Recalling each vocabulary word in a flashcard set faster with each flip through is evidence that our neural connections, called synapses, can grow stronger or weaker over time—a feature known as synaptic plasticity. Quantifying the dynamics of individual synapses can be a challenge for neuroscientists, but recent computational innovations from Professor Terrence Sejnowski, postdoctoral researcher Mohammad Samavat, and colleagues are changing that. To understand how the brain learns and retains information, scientists try to quantify how much stronger a synapse has gotten through learning, and how much stronger it can get. Synaptic strength can be measured by looking at the physical characteristics of synapses, but it is much more difficult to measure the precision of plasticity (whether synapses grow weaker or stronger by a consistent amount) and the amount of information a synapse can store. The new computational method can do all three, opening the door for new studies on human learning and memory and how those processes evolve or deteriorate with age or disease.
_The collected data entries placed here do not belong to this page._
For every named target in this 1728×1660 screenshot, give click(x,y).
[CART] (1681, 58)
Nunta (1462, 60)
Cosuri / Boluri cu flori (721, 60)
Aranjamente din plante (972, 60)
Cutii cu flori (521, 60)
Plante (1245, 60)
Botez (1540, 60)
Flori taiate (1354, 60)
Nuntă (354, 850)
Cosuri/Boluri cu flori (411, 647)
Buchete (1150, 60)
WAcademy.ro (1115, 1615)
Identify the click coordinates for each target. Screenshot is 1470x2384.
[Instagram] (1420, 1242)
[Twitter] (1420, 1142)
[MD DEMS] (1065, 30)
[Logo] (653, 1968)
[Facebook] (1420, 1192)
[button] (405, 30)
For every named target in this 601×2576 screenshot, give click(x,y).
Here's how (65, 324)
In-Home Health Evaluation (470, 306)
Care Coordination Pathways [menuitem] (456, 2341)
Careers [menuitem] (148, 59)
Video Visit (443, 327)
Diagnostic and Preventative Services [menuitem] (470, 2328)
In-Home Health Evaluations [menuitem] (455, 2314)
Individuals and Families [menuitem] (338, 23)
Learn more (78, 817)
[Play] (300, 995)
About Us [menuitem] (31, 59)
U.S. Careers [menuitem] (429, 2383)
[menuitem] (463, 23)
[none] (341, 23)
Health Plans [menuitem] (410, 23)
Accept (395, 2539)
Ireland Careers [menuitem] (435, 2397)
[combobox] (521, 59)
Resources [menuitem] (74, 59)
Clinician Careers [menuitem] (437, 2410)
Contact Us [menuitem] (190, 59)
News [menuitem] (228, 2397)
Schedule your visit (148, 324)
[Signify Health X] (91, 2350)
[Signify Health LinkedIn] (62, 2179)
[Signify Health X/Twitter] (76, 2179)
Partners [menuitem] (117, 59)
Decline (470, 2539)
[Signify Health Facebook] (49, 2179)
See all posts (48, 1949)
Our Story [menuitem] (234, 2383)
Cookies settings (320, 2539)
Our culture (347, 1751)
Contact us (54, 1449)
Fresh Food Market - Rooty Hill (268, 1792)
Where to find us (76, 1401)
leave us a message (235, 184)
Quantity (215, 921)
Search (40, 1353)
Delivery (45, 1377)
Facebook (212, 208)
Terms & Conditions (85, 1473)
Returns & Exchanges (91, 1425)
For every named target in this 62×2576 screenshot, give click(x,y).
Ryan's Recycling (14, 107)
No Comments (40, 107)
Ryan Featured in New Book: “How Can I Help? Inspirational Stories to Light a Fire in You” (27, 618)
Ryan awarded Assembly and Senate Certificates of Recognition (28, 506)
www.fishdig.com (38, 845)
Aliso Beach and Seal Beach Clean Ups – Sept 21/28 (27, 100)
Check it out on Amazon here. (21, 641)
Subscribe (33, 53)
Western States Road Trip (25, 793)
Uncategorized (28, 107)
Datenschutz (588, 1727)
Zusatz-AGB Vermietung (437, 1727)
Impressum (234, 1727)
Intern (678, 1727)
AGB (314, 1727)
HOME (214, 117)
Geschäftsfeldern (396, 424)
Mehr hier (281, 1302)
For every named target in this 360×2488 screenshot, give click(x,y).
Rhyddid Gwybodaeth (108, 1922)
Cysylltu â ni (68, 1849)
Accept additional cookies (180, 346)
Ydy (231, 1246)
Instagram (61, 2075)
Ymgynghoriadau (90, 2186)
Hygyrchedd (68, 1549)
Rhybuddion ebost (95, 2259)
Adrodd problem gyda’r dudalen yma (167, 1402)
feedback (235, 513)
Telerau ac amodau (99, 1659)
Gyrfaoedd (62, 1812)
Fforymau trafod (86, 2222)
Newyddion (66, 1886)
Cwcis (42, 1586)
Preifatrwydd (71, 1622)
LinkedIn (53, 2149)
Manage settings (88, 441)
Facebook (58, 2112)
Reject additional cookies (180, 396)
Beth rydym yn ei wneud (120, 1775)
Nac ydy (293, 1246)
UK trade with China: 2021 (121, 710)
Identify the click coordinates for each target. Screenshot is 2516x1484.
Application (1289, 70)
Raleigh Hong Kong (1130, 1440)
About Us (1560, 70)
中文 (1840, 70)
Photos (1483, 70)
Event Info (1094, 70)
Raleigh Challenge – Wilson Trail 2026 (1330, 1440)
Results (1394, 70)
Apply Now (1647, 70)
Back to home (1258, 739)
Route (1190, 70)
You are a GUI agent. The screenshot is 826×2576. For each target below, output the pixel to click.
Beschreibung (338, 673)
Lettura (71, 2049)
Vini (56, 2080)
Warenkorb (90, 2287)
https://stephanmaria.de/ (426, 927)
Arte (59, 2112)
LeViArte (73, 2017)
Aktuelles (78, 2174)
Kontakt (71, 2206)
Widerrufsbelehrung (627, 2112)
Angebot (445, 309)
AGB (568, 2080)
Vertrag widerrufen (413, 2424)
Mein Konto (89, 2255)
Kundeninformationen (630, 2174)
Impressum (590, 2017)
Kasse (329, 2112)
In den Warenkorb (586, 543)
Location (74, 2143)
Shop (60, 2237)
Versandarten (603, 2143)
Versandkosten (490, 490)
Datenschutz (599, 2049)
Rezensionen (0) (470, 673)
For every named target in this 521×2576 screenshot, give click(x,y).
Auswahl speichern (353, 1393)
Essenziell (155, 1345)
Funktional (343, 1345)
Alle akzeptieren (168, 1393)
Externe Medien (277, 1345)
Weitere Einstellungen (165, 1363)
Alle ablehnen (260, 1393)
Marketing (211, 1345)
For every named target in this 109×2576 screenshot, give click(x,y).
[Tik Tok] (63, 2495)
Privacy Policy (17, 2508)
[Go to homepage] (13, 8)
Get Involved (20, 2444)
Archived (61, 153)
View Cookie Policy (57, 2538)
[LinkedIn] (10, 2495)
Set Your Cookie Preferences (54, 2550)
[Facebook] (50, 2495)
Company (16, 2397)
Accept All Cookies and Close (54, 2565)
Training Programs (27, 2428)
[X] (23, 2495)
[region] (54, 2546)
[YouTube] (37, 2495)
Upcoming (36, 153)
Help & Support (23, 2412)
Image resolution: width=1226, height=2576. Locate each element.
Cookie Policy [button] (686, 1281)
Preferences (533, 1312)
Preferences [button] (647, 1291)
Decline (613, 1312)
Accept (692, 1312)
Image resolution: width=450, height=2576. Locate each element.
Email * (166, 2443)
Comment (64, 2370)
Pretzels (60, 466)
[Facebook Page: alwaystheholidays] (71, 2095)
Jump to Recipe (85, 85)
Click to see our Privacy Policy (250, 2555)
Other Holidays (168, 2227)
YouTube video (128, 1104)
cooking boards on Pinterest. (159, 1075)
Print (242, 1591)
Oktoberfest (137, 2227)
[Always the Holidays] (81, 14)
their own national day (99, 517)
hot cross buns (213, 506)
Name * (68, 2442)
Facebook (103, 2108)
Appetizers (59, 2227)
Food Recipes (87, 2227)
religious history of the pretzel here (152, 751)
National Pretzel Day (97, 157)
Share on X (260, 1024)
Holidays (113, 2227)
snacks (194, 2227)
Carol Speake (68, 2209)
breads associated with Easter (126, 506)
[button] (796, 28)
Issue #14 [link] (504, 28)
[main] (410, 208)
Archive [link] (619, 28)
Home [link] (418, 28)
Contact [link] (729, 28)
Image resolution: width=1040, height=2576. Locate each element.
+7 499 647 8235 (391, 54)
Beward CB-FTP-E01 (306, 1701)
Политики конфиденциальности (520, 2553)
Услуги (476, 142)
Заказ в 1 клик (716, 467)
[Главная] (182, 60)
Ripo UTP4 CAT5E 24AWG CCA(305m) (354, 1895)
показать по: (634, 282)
The human brain’s message-sending neurons can behave differently with age. At the root of these changes are shifts in the regulation of neuronal genes—how and when these cellular instructions are read can change the identity of individual neurons. This in turn changes the ratio of different neuronal cell types in the brain. Research Professor Margarita Behrens, Professor Joseph Ecker, Salk colleagues, and collaborators at UC San Diego looked at human frontal cortexes from young adult and aged donors and found widespread age- and sex-related variation in neuronal cell types: both the amount and type of neuronal cells changed with age. Cells in older frontal cortexes expressed fewer genes involved in the active message-sending function of neurons but expressed more subtelomere genes, which help protect the ends of chromosomes from age-related damage. Their findings describe changes in gene regulation in the aging human brain with unprecedented detail. This will ultimately help researchers understand what happens to brain cells in both healthy aging and age-related diseases like Alzheimer’s.